The passenger terminal of the airport covers an area of 4,725 m^{2} and has a parking lot for 246 cars. The airport terminal has a restaurant, a bar and multiple car rental agencies within it. There are two small seating galleries.
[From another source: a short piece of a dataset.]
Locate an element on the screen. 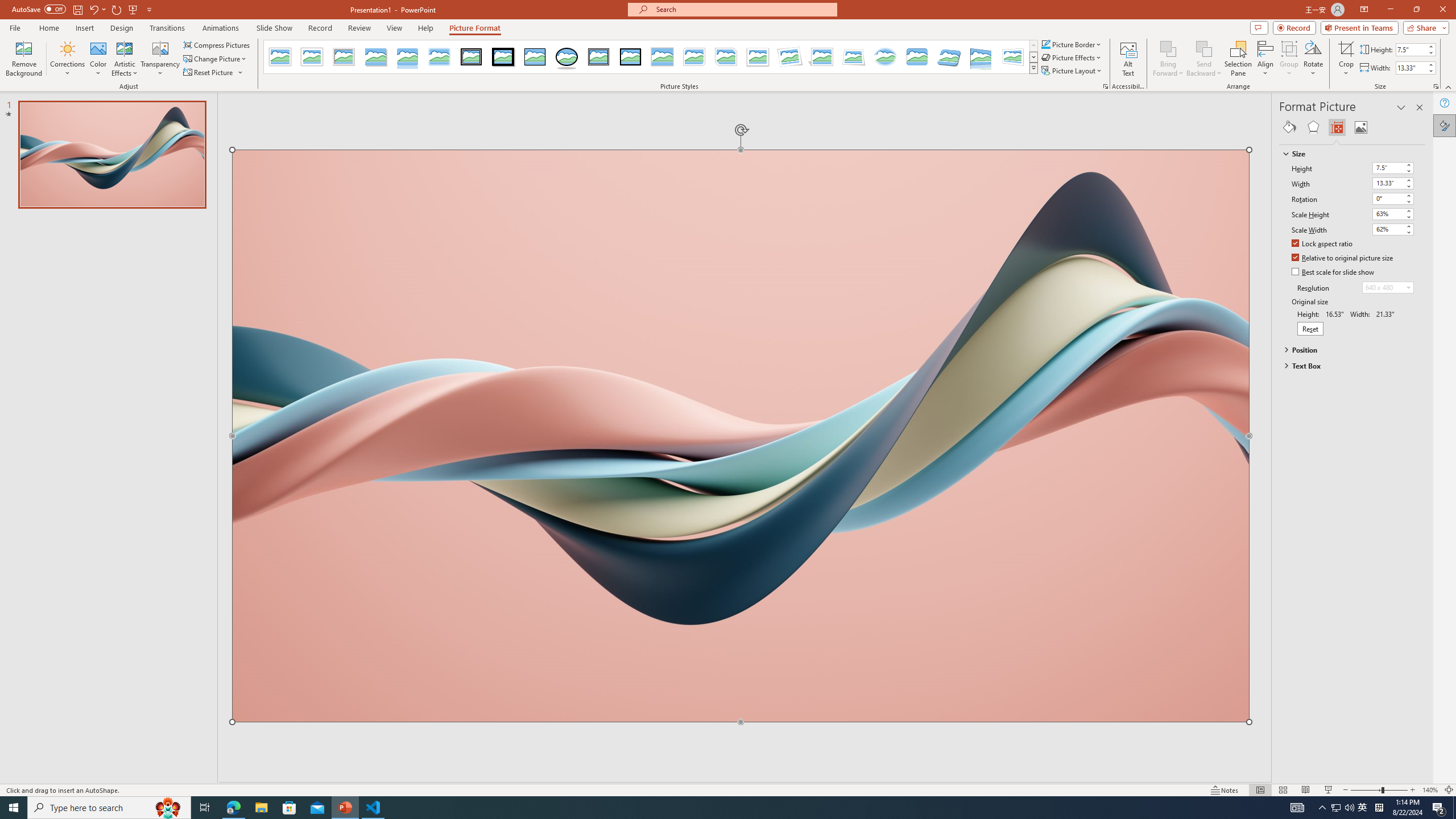 The image size is (1456, 819). 'Scale Width' is located at coordinates (1393, 229).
==Airlines and destinations==
The following airlines operate regular scheduled and charter flights at Samsun-Çarşamba Airport:

| Airlines | Destinations |
|---|---|
| AJet | Ankara, Istanbul–Sabiha Gökçen Seasonal: Berlin, Bodrum, Munich, Skopje, Stuttgart |
| Corendon Airlines | Seasonal: Düsseldorf, Hannover |
| Eurowings | Seasonal: Cologne/Bonn,^{[citation needed]} Düsseldorf |
| Fly Baghdad | Seasonal: Baghdad^{[citation needed]} |
| Iraqi Airways | Baghdad |
| Pegasus Airlines | Antalya, Istanbul–Sabiha Gökçen, Izmir Seasonal: Berlin, Düsseldorf |
| SunExpress | Adana/Mersin, Antalya, Düsseldorf, Izmir Seasonal: Berlin,^{[citation needed]} Cologne/Bonn, Frankfurt,^{[citation needed]} Hannover,^{[citation needed]} Munich, Stuttgart,^{[citation needed]} Vienna |
| Turkish Airlines | Istanbul Seasonal: Berlin,^{[citation needed]} Vienna^{[citation needed]} |
| UR Airlines | Baghdad |

== Traffic Statistics ==

Samsun–Çarşamba Airport Passenger Traffic Statistics
| Year (months) | Domestic | % change | International | % change | Total | % change |
|---|---|---|---|---|---|---|
| 2025 | 1,443,916 | % | 196,179 | +1% | 1,640,095 | +8% |
| 2024 | 1,319,506 | +8% | 194,748 | +9% | 1,514,254 | +8% |
| 2023 | 1,221,728 | +19% | 178,401 | −1% | 1,400,129 | +16% |
| 2022 | 1,024,011 | +5% | 180,359 | +20% | 1,204,370 | +7% |
| 2021 | 975,569 | +23% | 150,509 | +97% | 1,126,078 | +30% |
| 2020 | 791,736 | −41% | 76,405 | −46% | 868,141 | −42% |
| 2019 | 1,347,965 | −19% | 141,368 | +38% | 1,489,333 | −21% |
| 2018 | 1,627,368 | +43% | 108,154 | +165% | 1,735,522 | +48% |
| 2017 | 1,134,756 | −33% | 40,769 | −47% | 1,175,525 | −34% |
| 2016 | 1,706,248 | +4% | 77,591 | +5% | 1,783,839 | +4% |
| 2015 | 1,639,226 | +13% | 74,021 | −3% | 1,713,247 | +13% |
| 2014 | 1,445,872 | +15% | 76,186 | +4% | 1,522,058 | +14% |
| 2013 | 1,258,740 | +9% | 73,408 | +15% | 1,332,148 | +8% |
| 2012 | 1,151,368 | +8% | 86,323 | −5% | 1,237,691 | +7% |
| 2011 | 1,064,301 | +19% | 90,857 | +38% | 1,155,158 | +21% |
| 2010 | 891,492 | +14% | 65,899 | −24% | 957,391 | +10% |
| 2009 | 779,794 | +48% | 87,068 | +14% | 866,862 | +43% |
| 2008 | 527,886 | +9% | 76,501 | +9% | 604,387 | +9% |
| 2007 | 485,772 | Steady | 70,024 | Steady | 555,796 | Steady |

==Air traffic control==
Air traffic controllers at the tower also control the nearby coastguard helicopters.

==Public Transportation==
The airport is serviced by taxis, dolmus, charter bus and the H2 bus line run by the Samsun Metropolitan Municipality. Interest has been announced regarding extending the Samsun Tram to the airport or developing a bus line to connect the tram to the airport.

==Future expansion==
Construction of a taxiway would remove landing delays due to previously landed aircraft taxiing back down the runway. However to do this land adjacent to the airport would need to be purchased.